缝合式C/SiC复合材料非线性本构关系及断裂行为研究

C/SiC composites have a series of advantages such as high specific strength, high specific modulus, excellent thermal stability, etc, being widely used in the aerospace field. Brittle fracture caused by crack propagation is one of its main failure forms. Therefore, the fracture performance analysis of the material has important guiding significance for the structural design and application of the material. Simple mechanical experiments and fracture experiments of stitched C/SiC composites are carried out, the mechanical response and fracture characteristics of the materials under different loads being studied in the paper. Based on simple mechanical experiments of stitched C/SiC composites, the macroscopic nonlinear damage constitutive equation is established, and the fracture behavior of stitched C/SiC composites with unilateral notched beam and double cantilever beam are simulated. The constitutive equation uses simple equations to describe the nonlinear stress-strain curve of the material under complex stress conditions, and considers the crack closure on the reverse loading process. Based on the commercial finite element software ABAQUS, the non-linear damage constitutive equations are realized by writing a UMAT subroutine. The validity of the established constitutive equation is verified by a single element. On this basis, the linear elastic damage constitutive model and the nonlinear damage constitutive model are used to simulate the fracture behavior of the stitched C/SiC composites with a single-side notched beam and a double cantilever beam, respectively.

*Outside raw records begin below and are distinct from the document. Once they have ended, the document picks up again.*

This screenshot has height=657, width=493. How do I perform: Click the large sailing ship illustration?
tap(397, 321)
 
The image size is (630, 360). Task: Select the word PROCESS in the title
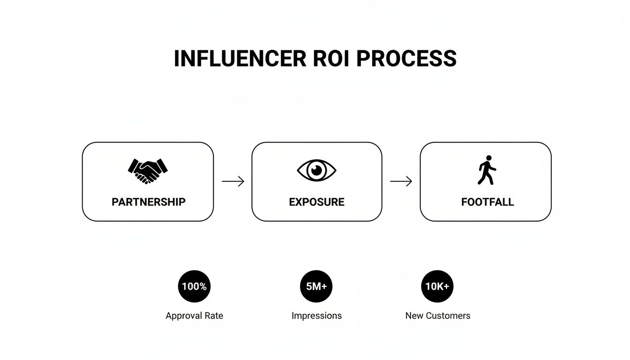[x=406, y=59]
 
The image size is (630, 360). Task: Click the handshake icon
[x=148, y=171]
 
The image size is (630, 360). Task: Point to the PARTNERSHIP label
[x=148, y=202]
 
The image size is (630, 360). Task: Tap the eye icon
[x=317, y=170]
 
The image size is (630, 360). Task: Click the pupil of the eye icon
[x=317, y=170]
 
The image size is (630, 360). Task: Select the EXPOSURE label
[x=316, y=202]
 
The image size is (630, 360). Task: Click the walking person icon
[x=487, y=170]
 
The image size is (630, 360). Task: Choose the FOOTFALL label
[x=488, y=202]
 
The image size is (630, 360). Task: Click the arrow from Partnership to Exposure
[x=233, y=181]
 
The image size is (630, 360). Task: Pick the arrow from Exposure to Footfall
[x=401, y=181]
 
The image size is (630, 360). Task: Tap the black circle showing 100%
[x=194, y=286]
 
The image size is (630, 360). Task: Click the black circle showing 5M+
[x=316, y=286]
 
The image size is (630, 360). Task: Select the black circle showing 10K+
[x=437, y=286]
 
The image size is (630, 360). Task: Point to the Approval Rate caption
[x=194, y=315]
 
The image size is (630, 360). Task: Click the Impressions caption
[x=316, y=315]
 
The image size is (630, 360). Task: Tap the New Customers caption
[x=437, y=315]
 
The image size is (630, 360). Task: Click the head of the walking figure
[x=489, y=158]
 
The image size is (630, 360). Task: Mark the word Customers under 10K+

The force-displacement curves simulated by the nonlinear damage constitutive equation are more consistent with the test results, and the failure load predicted by the nonlinear damage constitutive are closer to the test failure load, which verifies the accuracy of the nonlinear damage constitutive equation established in this paper. The paper provides a reference for the study of the fracture behavior of C/SiC composites and provides a theoretical basis for the design and application of stitched C/SiC composites structures.